Australia’s electricity transition is often described through a single number: the renewable share of generation. That number matters, but it is not the whole system. Long-run NEM data shows a more useful picture—one in which generation, emissions intensity, market value and seasonality move together.
The grid is changing in more than one dimension
Coal was built into the architecture of the National Electricity Market. It supplied large, predictable volumes of electricity and shaped the transmission, market and workforce systems around it. The historical data shows that this legacy still matters. It also shows that the system is no longer static.
Wind and solar have grown from marginal contributors into meaningful parts of the generation mix. Coal’s position has weakened over time, while hydro, gas, batteries and other flexible resources have different roles to play as variable generation expands. The important point is not that one fuel immediately replaces another. It is that the electricity system is moving from a small number of large, controllable generators toward a more diverse and weather-dependent portfolio.
Figure 1 — Long-run generation by fuel type. Export the clearest fuel-mix trend chart from the analysis notebook and use it here as the article’s opening figure.

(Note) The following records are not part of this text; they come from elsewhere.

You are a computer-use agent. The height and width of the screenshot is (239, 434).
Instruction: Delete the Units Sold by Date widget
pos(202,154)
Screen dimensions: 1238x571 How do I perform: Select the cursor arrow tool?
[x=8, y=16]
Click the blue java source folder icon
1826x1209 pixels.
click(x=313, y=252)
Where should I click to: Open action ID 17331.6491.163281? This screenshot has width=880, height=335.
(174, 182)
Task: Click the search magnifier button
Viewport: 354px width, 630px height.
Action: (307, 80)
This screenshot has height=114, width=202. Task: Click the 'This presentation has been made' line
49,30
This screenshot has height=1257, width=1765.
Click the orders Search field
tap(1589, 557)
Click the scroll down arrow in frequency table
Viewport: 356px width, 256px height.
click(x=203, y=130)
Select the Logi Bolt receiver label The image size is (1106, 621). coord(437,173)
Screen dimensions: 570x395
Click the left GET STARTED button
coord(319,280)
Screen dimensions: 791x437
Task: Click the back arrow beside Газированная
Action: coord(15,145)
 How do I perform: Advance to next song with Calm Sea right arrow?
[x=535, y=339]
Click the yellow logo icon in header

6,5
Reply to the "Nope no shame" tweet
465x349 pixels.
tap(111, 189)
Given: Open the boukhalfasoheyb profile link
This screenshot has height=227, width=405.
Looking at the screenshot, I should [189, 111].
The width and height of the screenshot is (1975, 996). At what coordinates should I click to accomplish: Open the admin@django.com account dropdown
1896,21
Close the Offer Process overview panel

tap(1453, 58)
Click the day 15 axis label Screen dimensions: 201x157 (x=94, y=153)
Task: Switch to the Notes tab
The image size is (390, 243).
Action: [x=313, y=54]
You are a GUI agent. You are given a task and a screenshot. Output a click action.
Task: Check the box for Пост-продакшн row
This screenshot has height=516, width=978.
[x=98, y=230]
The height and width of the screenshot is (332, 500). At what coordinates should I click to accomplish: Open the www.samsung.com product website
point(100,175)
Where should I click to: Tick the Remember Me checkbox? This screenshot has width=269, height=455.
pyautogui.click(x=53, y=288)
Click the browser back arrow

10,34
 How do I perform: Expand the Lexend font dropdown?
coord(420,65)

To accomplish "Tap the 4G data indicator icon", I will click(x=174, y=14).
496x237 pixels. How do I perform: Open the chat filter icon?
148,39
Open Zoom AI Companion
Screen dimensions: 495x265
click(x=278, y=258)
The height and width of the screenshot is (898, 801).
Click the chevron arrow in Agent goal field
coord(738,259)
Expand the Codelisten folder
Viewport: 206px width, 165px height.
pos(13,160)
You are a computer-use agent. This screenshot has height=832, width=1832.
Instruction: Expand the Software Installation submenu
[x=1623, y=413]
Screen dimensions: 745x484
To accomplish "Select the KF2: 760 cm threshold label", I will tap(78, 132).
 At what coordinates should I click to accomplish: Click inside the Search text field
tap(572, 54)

The transition has a rhythm
Annual totals hide when electricity is produced. The NEM analysis makes the seasonal pattern visible. Solar follows daylight and peaks through the brighter months. Wind has its own seasonal profile. Hydro depends on water availability. Demand itself changes with weather and human routines.
These patterns are not a weakness in renewables; they are design conditions for the next grid. A system with varied generation sources can be more resilient, but it needs transmission to move energy across regions, storage to shift energy across time, and flexible demand to make use of abundant low-cost generation when it is available.
Figure 1. Seasonal generation patterns differ by technology, which makes a balanced portfolio more valuable than any single resource on its own.
Emissions intensity is the decision lens
Generation volume alone cannot describe progress. The carbon intensity of each technology matters, as does the role it plays during different conditions. Coal remains emissions-intensive. Gas can provide flexibility but is not a zero-emissions endpoint. Wind, solar, hydro and storage reduce emissions in different ways and at different times.
This is why the transition should be judged as a system. Replacing generation is only part of the job. The new system must still keep the lights on, manage peaks, cope with weather variation and deliver energy at an acceptable cost.
Figure 2. Carbon intensity differs sharply by technology, making the generation mix a central transition question.
What the data suggests next
The analysis points to three practical questions.
First, can transmission connect renewable-resource regions with demand fast enough? Second, can storage and flexible demand absorb the changing daily and seasonal profile of generation? Third, how will market value change as more low-marginal-cost electricity enters the system?
Those questions are not a postscript to the transition. They are the transition. Australia has moved beyond asking whether renewable generation can grow. The more consequential challenge is building the grid that lets it do its best work.
Method and limitations
This article combines the two NEM analyses in the accompanying notebook. It uses historical, aggregate market data to compare generation, emissions, value and seasonality by fuel type. Aggregate data is powerful for identifying long-run patterns, but it cannot show every regional constraint, dispatch event, transmission bottleneck or consumer outcome. The conclusions should therefore be read as system-level evidence and a prompt for more detailed local analysis.